**Input:**
↓↓↓

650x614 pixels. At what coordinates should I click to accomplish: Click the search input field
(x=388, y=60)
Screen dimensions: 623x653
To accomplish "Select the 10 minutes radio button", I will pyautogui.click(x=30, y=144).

↑↑↑
↓↓↓

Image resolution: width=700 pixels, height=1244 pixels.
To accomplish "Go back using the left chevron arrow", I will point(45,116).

↑↑↑
↓↓↓

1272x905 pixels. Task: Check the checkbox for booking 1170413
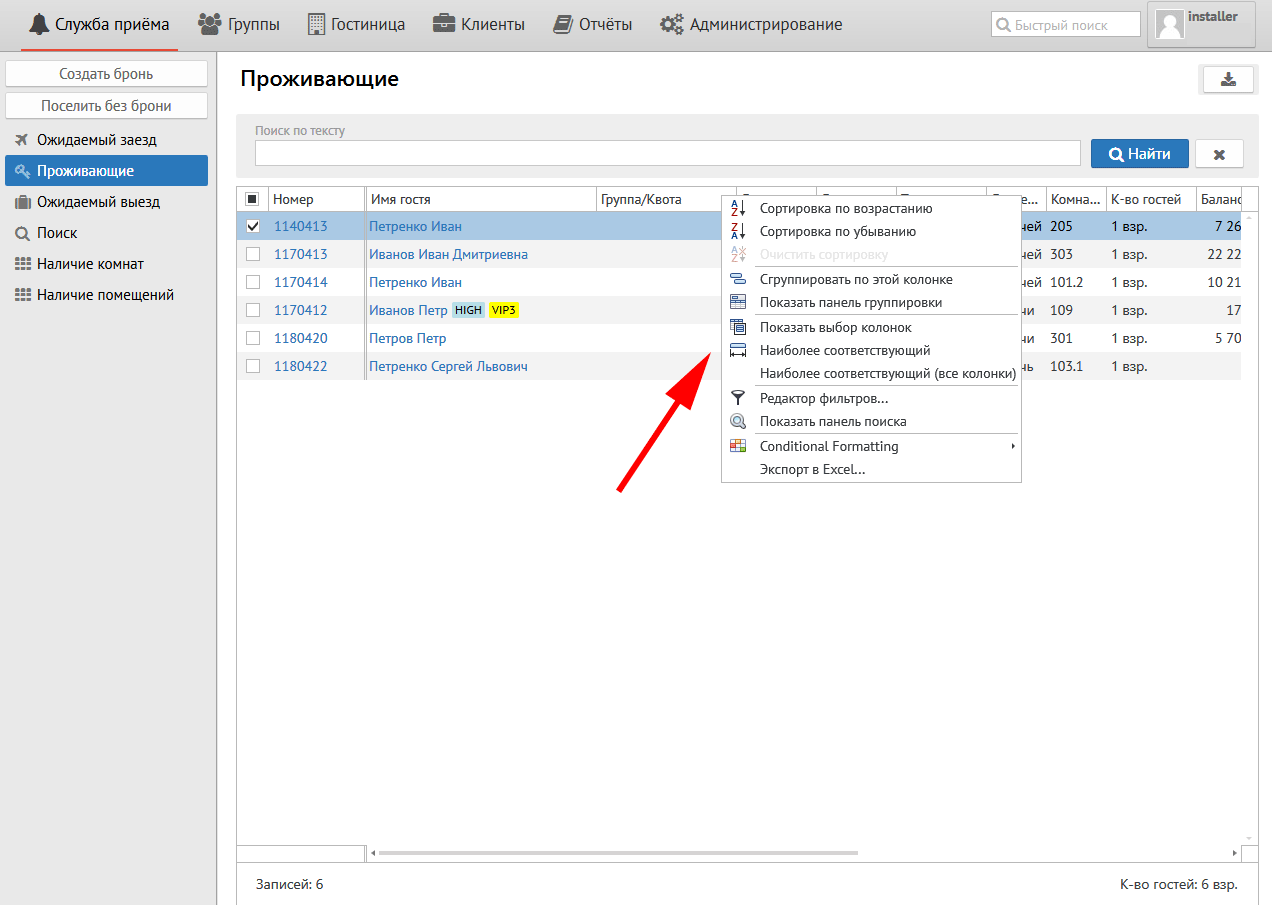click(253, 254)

↑↑↑

**Task to carry out:** The word "will" appears on some lines of the data above; say how many such lines there are, with nothing else.

**Answer to this problem:** 2